Supplied data:
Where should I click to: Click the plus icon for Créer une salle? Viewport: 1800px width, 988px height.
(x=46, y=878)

--

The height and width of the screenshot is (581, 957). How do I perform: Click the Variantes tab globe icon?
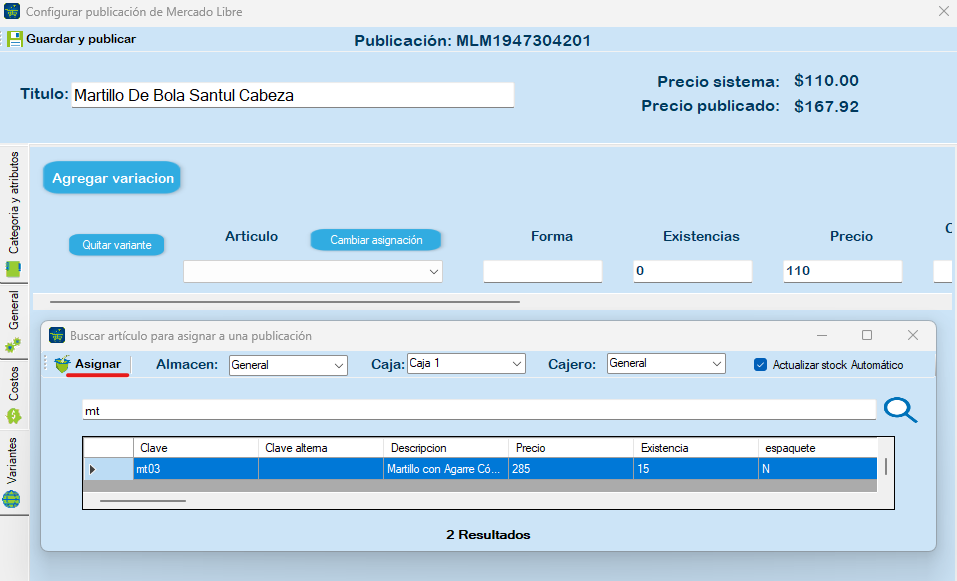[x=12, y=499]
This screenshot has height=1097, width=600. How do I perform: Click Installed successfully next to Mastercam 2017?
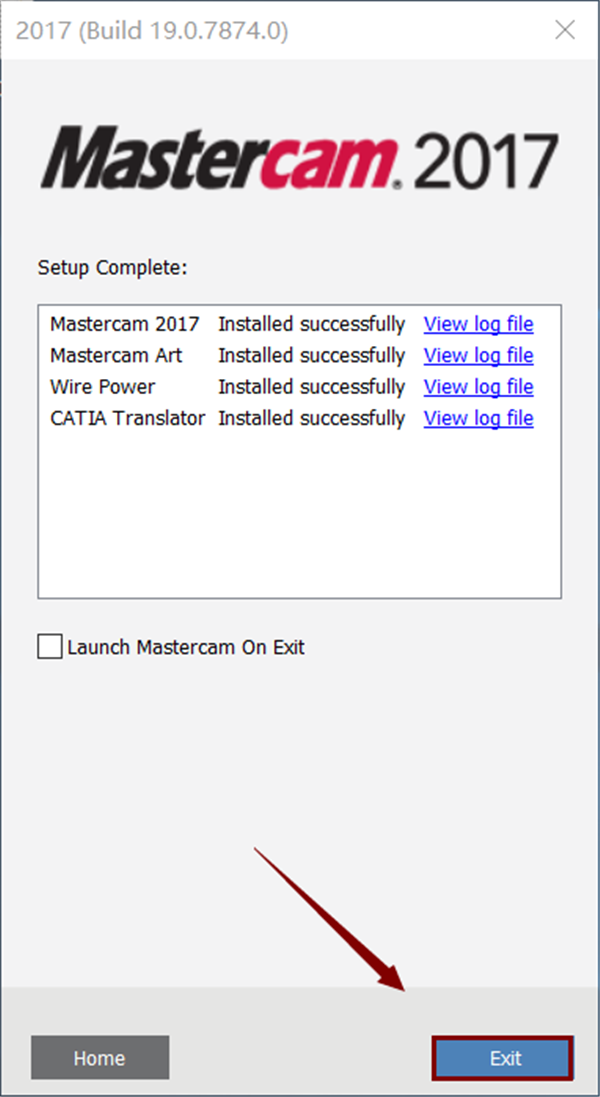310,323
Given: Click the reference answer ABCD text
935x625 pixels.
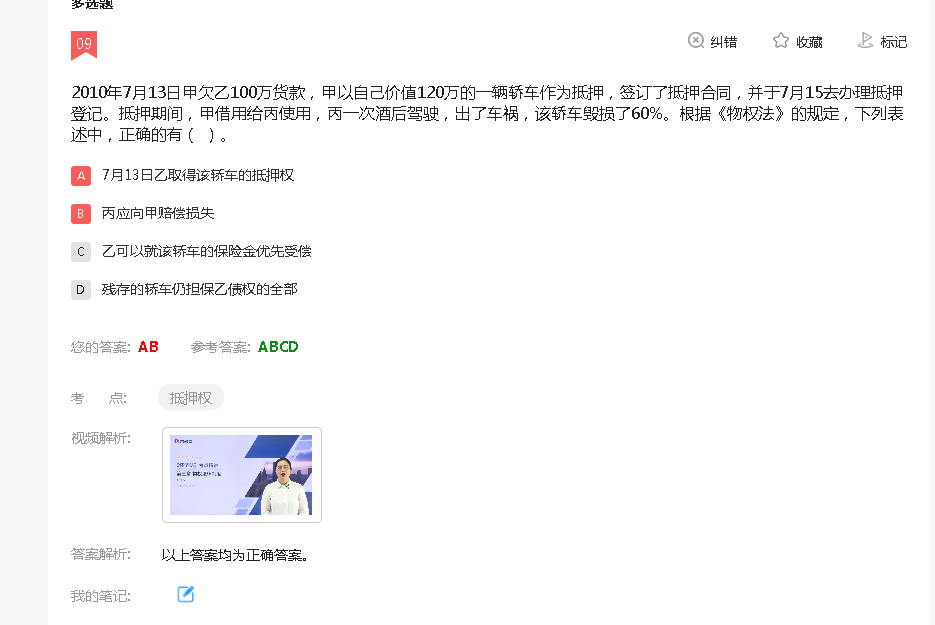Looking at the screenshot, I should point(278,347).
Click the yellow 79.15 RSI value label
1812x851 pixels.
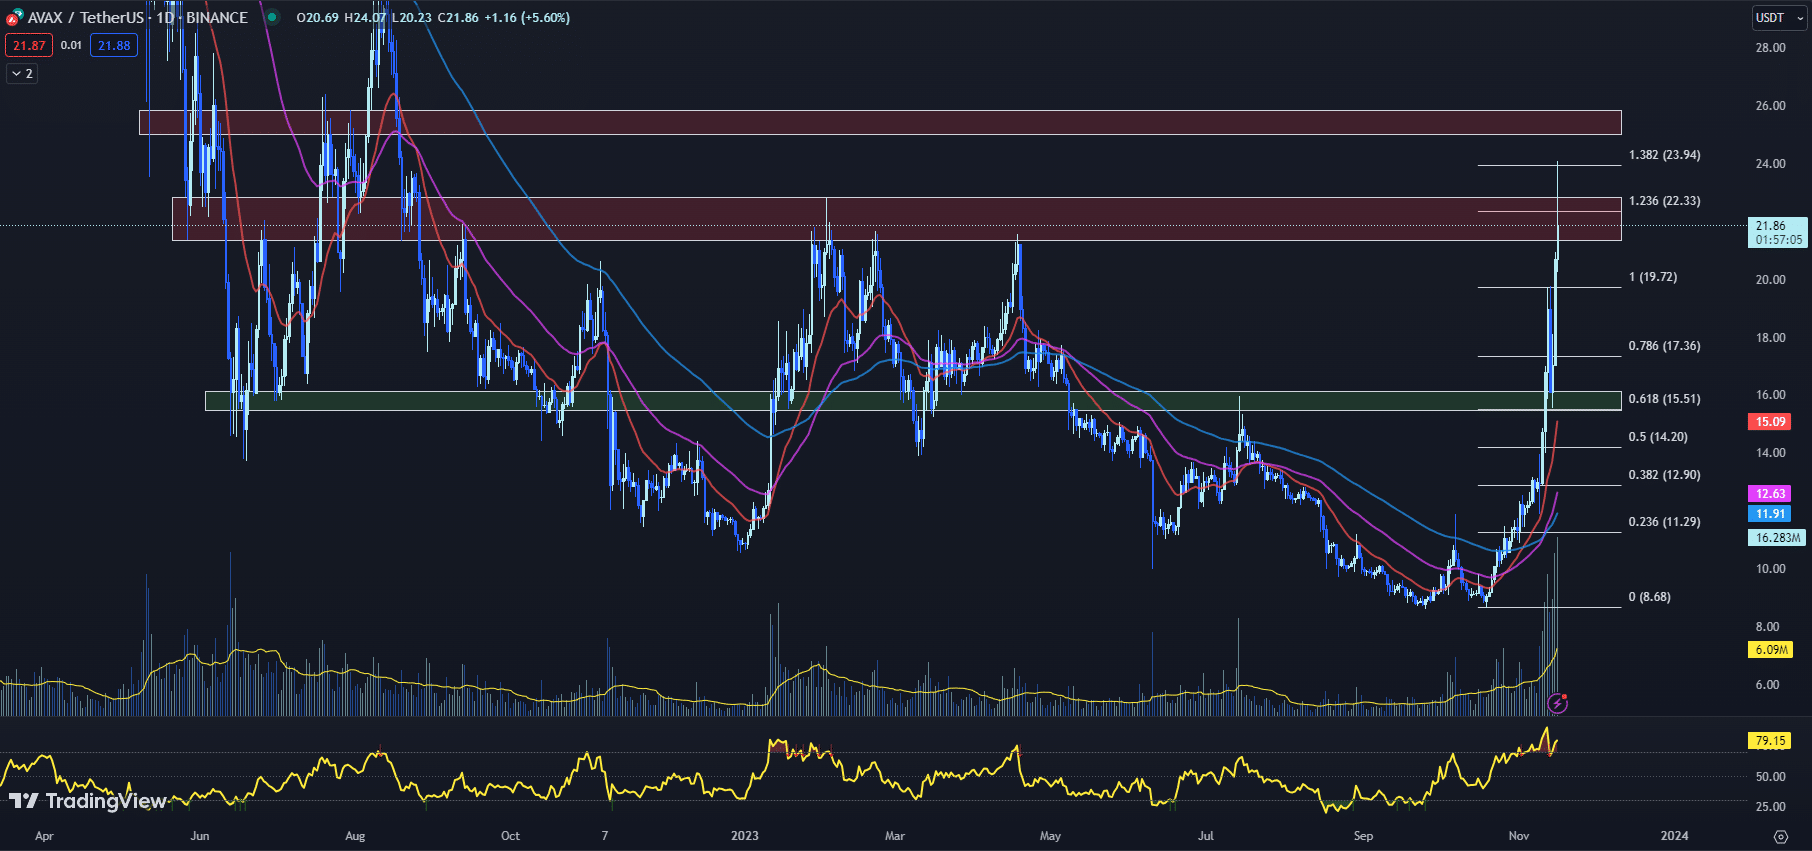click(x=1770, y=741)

Try it:
All that should appear in the answer is the lines above from the line with "The height and" through the line with "Given: Click the reference answer ABCD text", retyped exactly, pictures left out.

Answer for this exercise:
The height and width of the screenshot is (581, 957). How do I perform: Click the Variantes tab globe icon?
[x=12, y=499]
This screenshot has height=1097, width=600. How do I perform: Click Installed successfully next to Mastercam 2017?
310,323
Given: Click the reference answer ABCD text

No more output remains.